§ WHAT TO PRODUCE:
An exact copy of every entry below is required, and no picture may appear in it.

START DATA

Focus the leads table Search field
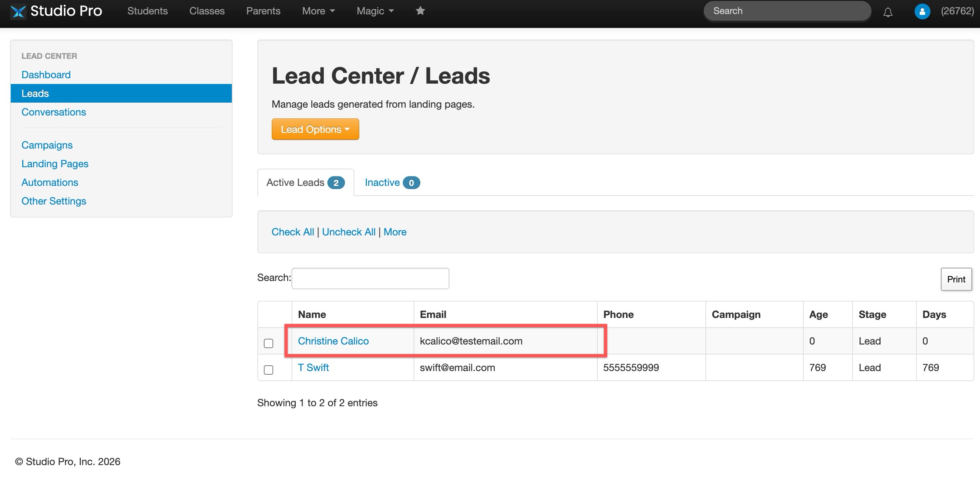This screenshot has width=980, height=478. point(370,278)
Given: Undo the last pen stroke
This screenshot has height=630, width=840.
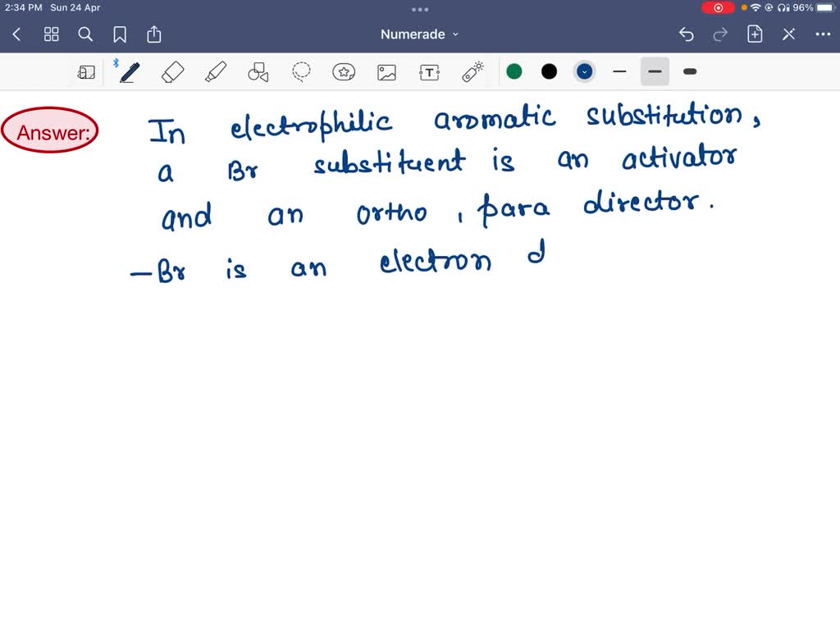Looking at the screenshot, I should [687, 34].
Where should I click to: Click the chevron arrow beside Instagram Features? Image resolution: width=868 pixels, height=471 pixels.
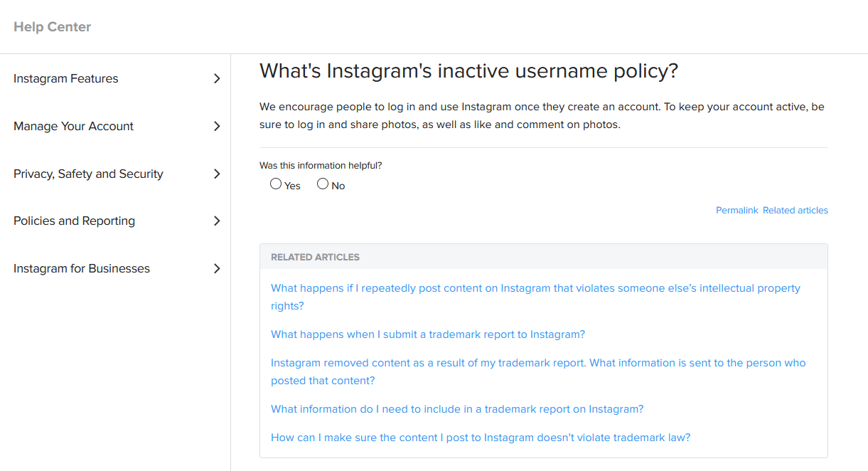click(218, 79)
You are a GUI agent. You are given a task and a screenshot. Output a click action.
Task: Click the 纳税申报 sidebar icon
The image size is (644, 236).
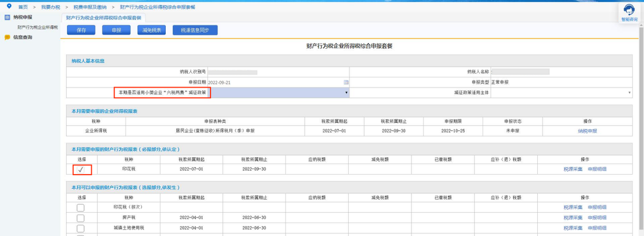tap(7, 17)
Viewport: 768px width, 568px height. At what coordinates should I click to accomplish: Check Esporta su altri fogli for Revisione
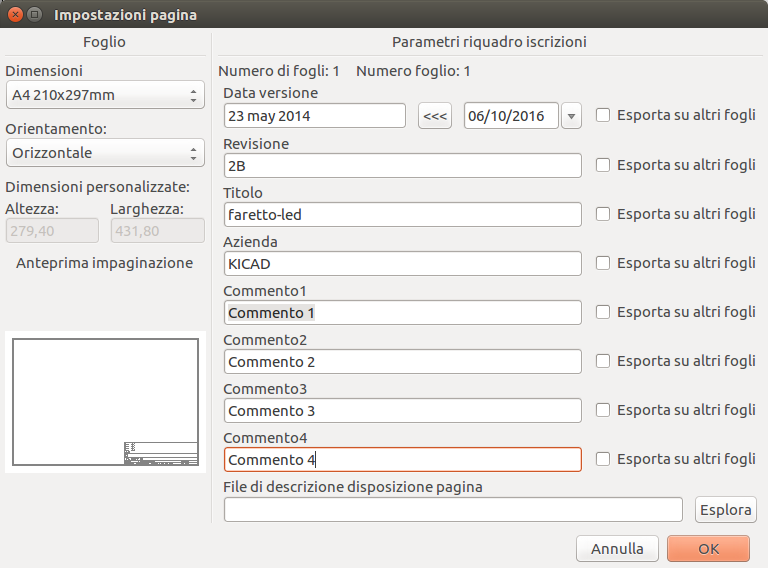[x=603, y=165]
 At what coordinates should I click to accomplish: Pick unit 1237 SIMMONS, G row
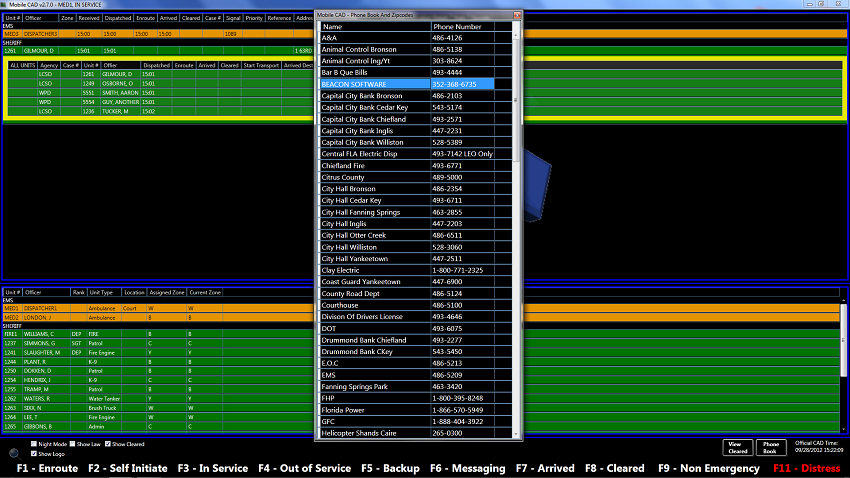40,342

END DATA

§ ANSWER SPACE:
Focus the leads table Search field
This screenshot has width=980, height=478. point(370,278)
Given: Undo the last pen stroke
This screenshot has height=630, width=840.
Looking at the screenshot, I should [687, 34].
Where should I click to: Click the chevron arrow beside Instagram Features? Image resolution: width=868 pixels, height=471 pixels.
click(218, 79)
You are a GUI agent. You are given a task and a screenshot. Output a click action.
Task: Click the 纳税申报 sidebar icon
The image size is (644, 236).
tap(7, 17)
Viewport: 768px width, 568px height. At what coordinates should I click to accomplish: Check Esporta su altri fogli for Revisione
[x=603, y=165]
 At what coordinates should I click to accomplish: Pick unit 1237 SIMMONS, G row
40,342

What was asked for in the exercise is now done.